Reading text
● ● ● ● ● ● ●

Skip to main content

Overview

SOC 2 (Service Organization Control 2) requires organizations to maintain comprehensive audit trails of system activity. Immutable provides the infrastructure to meet these requirements without building a custom audit logging system.

SOC 2 Trust Services Criteria

CC6 — Logical and Physical Access Controls

SOC 2 CC6 requires organizations to record and monitor logical access to systems, including who accessed what, when, and from where. Immutable satisfies CC6 with:
  • Append-only event storage — Every user action is recorded and cannot be modified or deleted via the API.
  • Actor tracking — Each event captures who performed the action (actor_id, actor_name, actor_type).
  • Geolocation enrichment — Automatic ip_country and ip_city on every event shows where access originated.
  • Session trackingsession_id groups related events to reconstruct full user sessions.
  • Retention — Pro plan provides 365 days of retention, meeting the typical SOC 2 CC6 requirement for one year of audit data.

CC7 — System Operations / Monitoring

SOC 2 CC7 requires monitoring for anomalies and security events. Immutable satisfies CC7 with:
  • Alert rules — Five rule types (new_country, high_volume_destructive, ingestion_spike, repeated_action, off_hours) for real-time anomaly detection.

● ● ● ● ● ● ●

Supplied data

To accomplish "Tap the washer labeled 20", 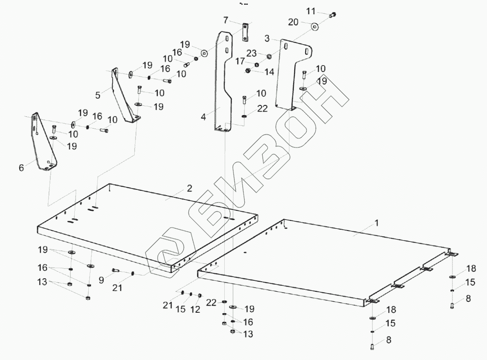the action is (x=315, y=27).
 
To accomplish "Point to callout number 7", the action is (x=226, y=20).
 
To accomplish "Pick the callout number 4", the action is (x=203, y=117).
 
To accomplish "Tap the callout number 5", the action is (x=98, y=94).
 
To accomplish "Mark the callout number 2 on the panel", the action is (x=189, y=189).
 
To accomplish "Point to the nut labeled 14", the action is (x=248, y=71).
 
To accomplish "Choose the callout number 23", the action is (x=251, y=53).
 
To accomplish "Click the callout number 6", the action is (x=21, y=167).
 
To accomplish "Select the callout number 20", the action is (x=293, y=22).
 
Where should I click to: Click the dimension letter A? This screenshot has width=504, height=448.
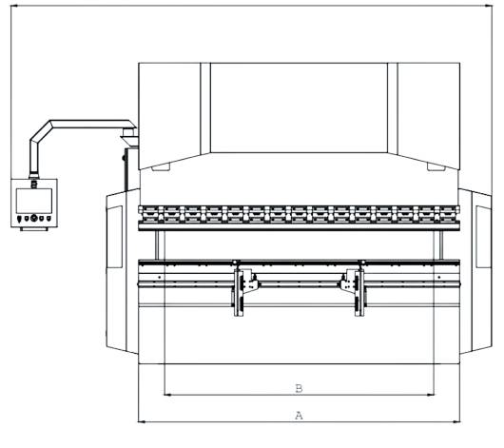[299, 416]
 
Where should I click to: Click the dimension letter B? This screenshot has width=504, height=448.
[299, 388]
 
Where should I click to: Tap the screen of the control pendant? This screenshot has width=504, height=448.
[34, 201]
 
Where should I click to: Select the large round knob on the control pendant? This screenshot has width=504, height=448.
[33, 218]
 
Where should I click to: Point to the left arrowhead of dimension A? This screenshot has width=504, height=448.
[142, 421]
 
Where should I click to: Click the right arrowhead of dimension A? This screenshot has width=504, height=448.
[456, 421]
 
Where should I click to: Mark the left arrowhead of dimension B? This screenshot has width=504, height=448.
[167, 395]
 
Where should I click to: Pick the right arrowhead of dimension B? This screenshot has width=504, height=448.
[431, 395]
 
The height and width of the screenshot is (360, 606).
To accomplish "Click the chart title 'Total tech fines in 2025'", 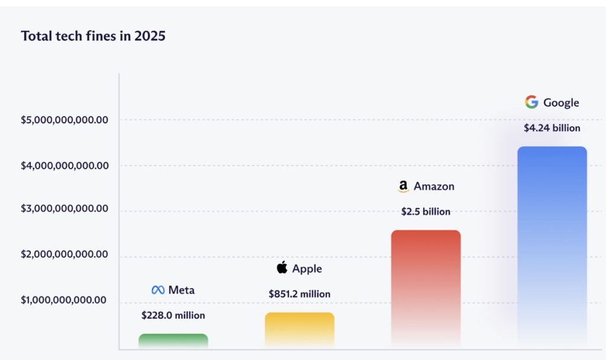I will (94, 36).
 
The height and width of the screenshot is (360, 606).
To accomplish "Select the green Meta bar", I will (173, 340).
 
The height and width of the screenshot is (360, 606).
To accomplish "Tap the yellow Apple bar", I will (299, 329).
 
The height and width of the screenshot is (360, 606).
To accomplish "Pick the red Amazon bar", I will (426, 288).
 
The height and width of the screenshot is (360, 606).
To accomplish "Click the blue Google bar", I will (552, 246).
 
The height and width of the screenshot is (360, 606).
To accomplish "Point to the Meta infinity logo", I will (157, 290).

● ● ● ● ● ● ●

Prompt 1
List every alert rule type that the SOC 2 compliance page names.
Prompt 2
Answer these questions from the SOC 2 compliance page.
(a) How many days of retention does the Pro plan provide?
(b) Which three fields capture who performed an action?
(c) What does SOC 2 CC7 require?
Prompt 3
Pick up the SOC 2 compliance page after its last line and continue it.

Answer space 1
new_country
high_volume_destructive
ingestion_spike
repeated_action
off_hours

Answer space 2
(a) 365 days.
(b) actor_id, actor_name and actor_type.
(c) Monitoring for anomalies and security events.

Answer space 3
  • Alert delivery — Notifications via email and webhook (with HMAC signatures) enable integration with your incident response workflow.
  • Log streams — Fan out events to your SIEM (Splunk, Datadog, ELK) for centralized monitoring.

CC8 — Change Management

Immutable assists CC8 with:
  • Hash chain verification — SHA-256 chain per workspace provides cryptographic proof that audit data has not been tampered with.
  • Verification endpoint — Programmatic chain verification via GET /api/v1/verify can be automated on a schedule.

Admin Audit Logs

Immutable records administrative actions within the platform itself (API key creation, team member changes, configuration updates). These admin audit logs provide a secondary layer of accountability.

Tamper Evidence

Every event is linked in a SHA-256 hash chain. To prove data integrity to an auditor:
  1. Run GET /api/v1/verify to validate the chain.
  2. The response shows valid: true with the number of events checked.
  3. Any tampering produces specific break reports with event IDs and hash details.
See Hash Verification for automating this check. For SOC 2 compliance, the Pro plan is recommended:
  • 365 days retention (meets one-year audit trail requirement)
  • 50 alert rules for comprehensive monitoring
  • 100 monthly exports for auditor reports
  • 50 event schemas for action validation
  • 10 log streams for SIEM integration
Enterprise plans provide unlimited retention and custom rate limits for organizations with higher requirements.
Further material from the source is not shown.